Der Zoll hat in München einen ungewöhnlich großen Marihuana-Fund präsentiert. Die über 500 Kilogramm haben einen Milionenwert, versteckt waren sie in einem Lkw. Die Drogen werden verbrannt.

München - Wer an diesem Mittwoch den Konferenzsaal des Hauptzollamts München betrat, wurde von einem durchdringenden Geruch empfangen, den man sonst eher mit Studenten-WGs assoziiert. "Wir riechen es mittlerweile bis ins nächste Stockwerk", scherzte auch prompt ein Zöllner. "Es" ist in diesem Fall der Geruch eines gigantischen Bergs feinsten Marihuanas aus albanischem Anbau.

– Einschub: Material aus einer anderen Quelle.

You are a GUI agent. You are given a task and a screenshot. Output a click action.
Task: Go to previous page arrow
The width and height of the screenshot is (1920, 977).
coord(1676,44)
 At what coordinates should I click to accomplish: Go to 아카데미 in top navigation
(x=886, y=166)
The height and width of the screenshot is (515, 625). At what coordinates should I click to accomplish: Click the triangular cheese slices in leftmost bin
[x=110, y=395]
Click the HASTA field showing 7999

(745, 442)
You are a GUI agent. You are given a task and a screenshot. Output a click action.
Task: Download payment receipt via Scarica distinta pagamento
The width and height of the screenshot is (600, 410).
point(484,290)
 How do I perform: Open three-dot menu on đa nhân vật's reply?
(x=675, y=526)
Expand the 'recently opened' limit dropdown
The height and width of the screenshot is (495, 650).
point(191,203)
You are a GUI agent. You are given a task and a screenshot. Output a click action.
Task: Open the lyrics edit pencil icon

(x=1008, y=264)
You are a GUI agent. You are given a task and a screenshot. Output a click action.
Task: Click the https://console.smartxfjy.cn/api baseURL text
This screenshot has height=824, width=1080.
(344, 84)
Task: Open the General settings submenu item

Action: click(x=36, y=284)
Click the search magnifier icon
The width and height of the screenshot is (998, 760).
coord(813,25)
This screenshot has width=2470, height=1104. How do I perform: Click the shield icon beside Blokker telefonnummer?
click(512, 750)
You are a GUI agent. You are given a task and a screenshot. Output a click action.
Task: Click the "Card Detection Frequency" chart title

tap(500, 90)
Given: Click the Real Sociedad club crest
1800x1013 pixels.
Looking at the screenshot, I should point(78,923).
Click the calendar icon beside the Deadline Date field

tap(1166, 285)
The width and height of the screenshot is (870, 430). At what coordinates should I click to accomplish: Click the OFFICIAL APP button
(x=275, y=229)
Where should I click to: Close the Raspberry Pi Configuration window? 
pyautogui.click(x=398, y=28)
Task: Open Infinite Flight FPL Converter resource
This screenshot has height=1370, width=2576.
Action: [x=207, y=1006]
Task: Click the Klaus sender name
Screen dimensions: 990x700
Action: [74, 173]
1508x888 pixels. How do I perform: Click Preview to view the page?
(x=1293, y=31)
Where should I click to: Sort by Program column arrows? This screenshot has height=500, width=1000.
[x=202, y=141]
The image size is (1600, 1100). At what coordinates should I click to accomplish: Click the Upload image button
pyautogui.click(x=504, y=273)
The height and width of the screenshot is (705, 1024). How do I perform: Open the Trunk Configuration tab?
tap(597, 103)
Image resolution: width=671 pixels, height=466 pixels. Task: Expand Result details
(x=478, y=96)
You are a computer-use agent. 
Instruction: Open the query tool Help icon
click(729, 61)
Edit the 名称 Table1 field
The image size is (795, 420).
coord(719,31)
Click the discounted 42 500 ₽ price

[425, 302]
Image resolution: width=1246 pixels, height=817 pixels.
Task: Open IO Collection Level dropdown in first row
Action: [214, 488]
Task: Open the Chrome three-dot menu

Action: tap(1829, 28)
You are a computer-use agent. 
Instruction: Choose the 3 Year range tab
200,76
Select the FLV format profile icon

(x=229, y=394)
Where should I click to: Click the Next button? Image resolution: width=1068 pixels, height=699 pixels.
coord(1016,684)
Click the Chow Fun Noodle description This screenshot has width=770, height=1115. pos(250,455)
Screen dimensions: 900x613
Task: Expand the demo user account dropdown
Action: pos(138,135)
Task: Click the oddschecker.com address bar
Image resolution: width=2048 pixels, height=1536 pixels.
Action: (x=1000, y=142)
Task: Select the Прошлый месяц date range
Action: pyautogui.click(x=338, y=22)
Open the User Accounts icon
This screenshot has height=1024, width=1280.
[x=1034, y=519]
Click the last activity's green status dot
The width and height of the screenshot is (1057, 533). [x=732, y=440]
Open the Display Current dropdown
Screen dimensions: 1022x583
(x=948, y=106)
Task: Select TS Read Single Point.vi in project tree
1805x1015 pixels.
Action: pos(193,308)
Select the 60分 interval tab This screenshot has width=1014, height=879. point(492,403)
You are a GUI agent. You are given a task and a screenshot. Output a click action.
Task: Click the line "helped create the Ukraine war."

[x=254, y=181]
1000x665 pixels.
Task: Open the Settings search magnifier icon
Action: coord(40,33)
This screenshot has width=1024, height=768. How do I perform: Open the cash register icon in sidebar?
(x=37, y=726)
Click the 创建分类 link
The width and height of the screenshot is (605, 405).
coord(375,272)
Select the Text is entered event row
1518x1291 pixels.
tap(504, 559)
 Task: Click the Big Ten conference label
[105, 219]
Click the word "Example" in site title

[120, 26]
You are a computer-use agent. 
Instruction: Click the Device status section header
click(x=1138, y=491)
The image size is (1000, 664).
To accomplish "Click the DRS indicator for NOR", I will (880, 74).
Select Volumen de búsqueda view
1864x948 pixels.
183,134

Den Rekordfund hatten Zollbeamte bereits am 21. Dezember 2016 auf der A9 in der Region Hof gemacht. Auf Höhe der Anschlussstelle Naila war den Fahndern ein Lkw aufgefallen, den sie für eine Kontrolle stoppten. Abseits der Autobahn wurde der verdächtige Lastwagen dann mit Hilfe einer mobilen Röntgenstation des Zolls genauer untersucht und schnell zeigte sich, dass mit dem in Serbien zugelassenen Fahrzeug etwas nicht stimmte: Hinter dem Fahrerhaus zeigte das Röntgenbild einen dunklen Bereich, der mit der Bauweise des Lkw nicht vereinbar war.

Nach Anlegen des Meterstabs stand schließlich fest: Innenmaß und Außenmaß des Fahrzeugs weichen deutlich voneinander ab.